Saluda was recommissioned on 20 May 1946 for further service as an experimental test vessel. She engaged in hydrographic work with the Woods Hole Oceanographic Institute, Woods Hole, Massachusetts, until September and then returned to New London for duty at the Sound Laboratory through December. Again decommissioned and placed in service on 7 January 1947, Saluda remained at New London under district control until transferred to the 11th Naval District on 8 January 1948. On 26 May, she entered the Thames Shipyard for overhaul preparatory to sailing for the west coast.

Saluda departed from New London on 16 June and arrived at San Diego, California, in July to begin a long career of service with the Naval Electronics Laboratory. Operating as a silent platform, she was used in tests on experimental sonar equipment and techniques developed for undersea warfare. On 29 June 1968, she was reclassified YAG-87.

Saluda was placed out of service (date unknown), and struck from the Naval Vessel Register, 15 April 1974.

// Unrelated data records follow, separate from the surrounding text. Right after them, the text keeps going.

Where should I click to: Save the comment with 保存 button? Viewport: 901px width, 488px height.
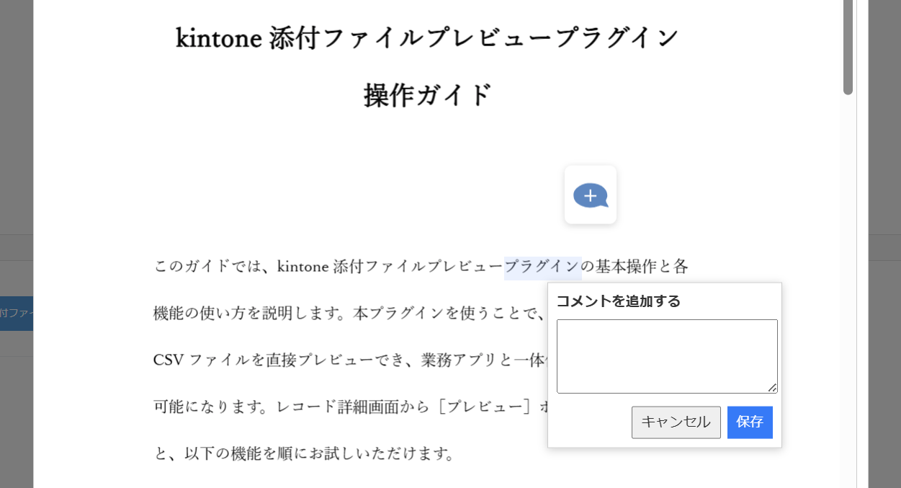(x=750, y=422)
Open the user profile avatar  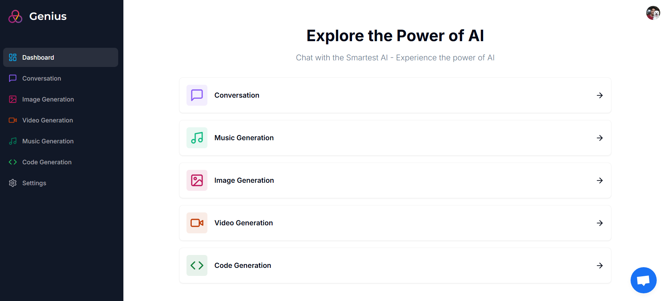652,13
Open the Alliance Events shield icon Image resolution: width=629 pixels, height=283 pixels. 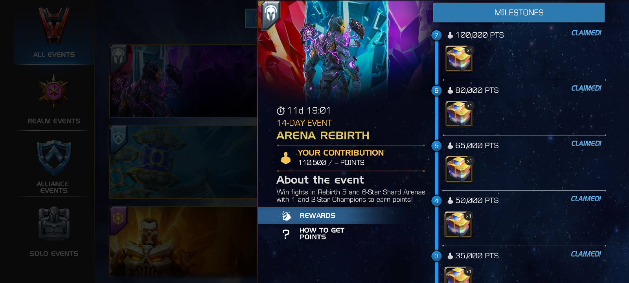click(54, 158)
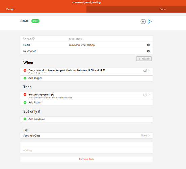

Saluda was reassigned to the Athletic and Recreation Department at Whidbey Island, Naval Air Station in Washington. During the next 4 years, she was described as the consummate party boat during summer time. A skipper and mate were assigned at the beginning of the summer and parties lasted until the fall.

===Sea Scouts===
Reverting to the name Odyssey, the yacht found a new home with the Pacific Harbors Council of the Boy Scouts of America in 1978, and now serves as a sail training vessel with the Sea Scouts of Tacoma, Washington.